541.6
Polish Identity As Entrance Ticked and Barrier On An Altered Labour Market
Different ‘identities’ – such as ethnic, national, religious – have had a very limited importance at the Scandinavian labour market through most of the 20th Century. The labour movement and the workers’ unions possessed immense influence on the labour supply and were able to prevent uncontrolled influx of workers and maintain union membership as the only prerequisite for employment. Thus the few emigrating workers became internalised in the existing union system and worked on general conditions.
Following the collapse of the Eastern bloc and the success of a neoliberal political and economical regime this order of the day has fundamentally altered. A consequence of this is a major revitalisation of ethnicity as a marker of specific abilities.

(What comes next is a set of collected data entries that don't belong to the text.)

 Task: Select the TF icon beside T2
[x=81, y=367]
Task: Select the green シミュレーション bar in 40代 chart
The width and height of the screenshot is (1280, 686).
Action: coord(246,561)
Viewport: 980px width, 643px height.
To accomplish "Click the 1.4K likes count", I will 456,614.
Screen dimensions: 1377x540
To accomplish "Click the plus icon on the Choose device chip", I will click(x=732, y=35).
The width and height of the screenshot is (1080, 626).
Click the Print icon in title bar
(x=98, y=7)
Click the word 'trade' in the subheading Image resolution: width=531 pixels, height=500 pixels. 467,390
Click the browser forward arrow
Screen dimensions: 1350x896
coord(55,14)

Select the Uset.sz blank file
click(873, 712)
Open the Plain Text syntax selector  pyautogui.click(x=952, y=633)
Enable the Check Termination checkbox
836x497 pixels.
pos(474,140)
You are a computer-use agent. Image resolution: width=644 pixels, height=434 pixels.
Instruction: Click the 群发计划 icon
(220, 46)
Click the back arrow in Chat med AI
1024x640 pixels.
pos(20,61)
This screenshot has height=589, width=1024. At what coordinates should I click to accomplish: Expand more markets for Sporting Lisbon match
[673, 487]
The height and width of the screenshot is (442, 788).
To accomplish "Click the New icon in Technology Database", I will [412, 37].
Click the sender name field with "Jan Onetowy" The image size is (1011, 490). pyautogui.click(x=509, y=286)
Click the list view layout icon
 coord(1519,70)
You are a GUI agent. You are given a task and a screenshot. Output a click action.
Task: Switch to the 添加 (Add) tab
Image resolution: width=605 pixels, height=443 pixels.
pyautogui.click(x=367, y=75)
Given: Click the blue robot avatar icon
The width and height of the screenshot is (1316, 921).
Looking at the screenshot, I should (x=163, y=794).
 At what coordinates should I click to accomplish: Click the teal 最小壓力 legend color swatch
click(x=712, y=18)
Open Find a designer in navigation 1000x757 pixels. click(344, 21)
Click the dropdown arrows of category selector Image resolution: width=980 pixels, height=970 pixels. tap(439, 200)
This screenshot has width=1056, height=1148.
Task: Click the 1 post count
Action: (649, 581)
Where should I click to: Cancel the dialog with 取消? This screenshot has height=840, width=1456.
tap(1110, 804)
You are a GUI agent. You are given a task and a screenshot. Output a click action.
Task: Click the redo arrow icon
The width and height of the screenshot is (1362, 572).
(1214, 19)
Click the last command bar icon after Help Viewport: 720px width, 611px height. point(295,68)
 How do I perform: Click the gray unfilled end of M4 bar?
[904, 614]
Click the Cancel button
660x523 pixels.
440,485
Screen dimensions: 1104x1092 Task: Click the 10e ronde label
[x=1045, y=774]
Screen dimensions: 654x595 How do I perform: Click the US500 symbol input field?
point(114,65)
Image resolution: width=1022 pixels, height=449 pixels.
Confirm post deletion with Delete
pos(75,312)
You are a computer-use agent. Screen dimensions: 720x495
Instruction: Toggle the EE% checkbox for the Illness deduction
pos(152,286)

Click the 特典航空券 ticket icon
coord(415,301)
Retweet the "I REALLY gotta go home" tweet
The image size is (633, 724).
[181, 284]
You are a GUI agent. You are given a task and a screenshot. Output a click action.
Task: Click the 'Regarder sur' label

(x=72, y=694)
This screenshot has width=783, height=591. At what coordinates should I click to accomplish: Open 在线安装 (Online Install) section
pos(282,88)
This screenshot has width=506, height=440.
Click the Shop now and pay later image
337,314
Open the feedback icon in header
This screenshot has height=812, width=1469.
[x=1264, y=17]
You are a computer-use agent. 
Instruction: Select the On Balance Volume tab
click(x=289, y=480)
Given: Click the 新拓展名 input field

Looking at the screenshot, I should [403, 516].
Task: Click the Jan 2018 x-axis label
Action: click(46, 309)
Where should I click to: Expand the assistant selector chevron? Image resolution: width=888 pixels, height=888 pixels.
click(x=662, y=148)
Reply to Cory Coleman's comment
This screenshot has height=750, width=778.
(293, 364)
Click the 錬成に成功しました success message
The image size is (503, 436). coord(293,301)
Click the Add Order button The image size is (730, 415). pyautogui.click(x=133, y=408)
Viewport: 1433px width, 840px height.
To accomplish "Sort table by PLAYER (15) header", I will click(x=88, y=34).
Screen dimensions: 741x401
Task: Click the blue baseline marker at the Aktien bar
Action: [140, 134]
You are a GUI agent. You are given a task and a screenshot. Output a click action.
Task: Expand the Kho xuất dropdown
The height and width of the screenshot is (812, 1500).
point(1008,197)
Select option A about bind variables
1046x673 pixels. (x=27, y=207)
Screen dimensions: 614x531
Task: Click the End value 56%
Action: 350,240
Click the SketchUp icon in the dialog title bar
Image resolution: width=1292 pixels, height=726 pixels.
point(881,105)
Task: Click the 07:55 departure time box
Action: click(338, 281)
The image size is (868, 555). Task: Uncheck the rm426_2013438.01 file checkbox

The presentation outlines how ethnicity at one point has become a means to get access to the national labour market in the host country, in this case because a certain Polish work ethos is claimed (and, notably, for a lower wage). At the same time however, this opportunity can be a barrier of being regarded an ordinary part on that same market. As a consequence the whole social organization around the migrant workers is impacted of the circumstances, not least the prospective family life.
On the basis of fieldwork among Polish workers on Danish construction sites, representatives from unions and employer organizations in both Denmark and Poland, politicians on national and EU level, the presentation discusses how migrants come by under these circumstances and how the challenges can be tackled within a national and supranational framework.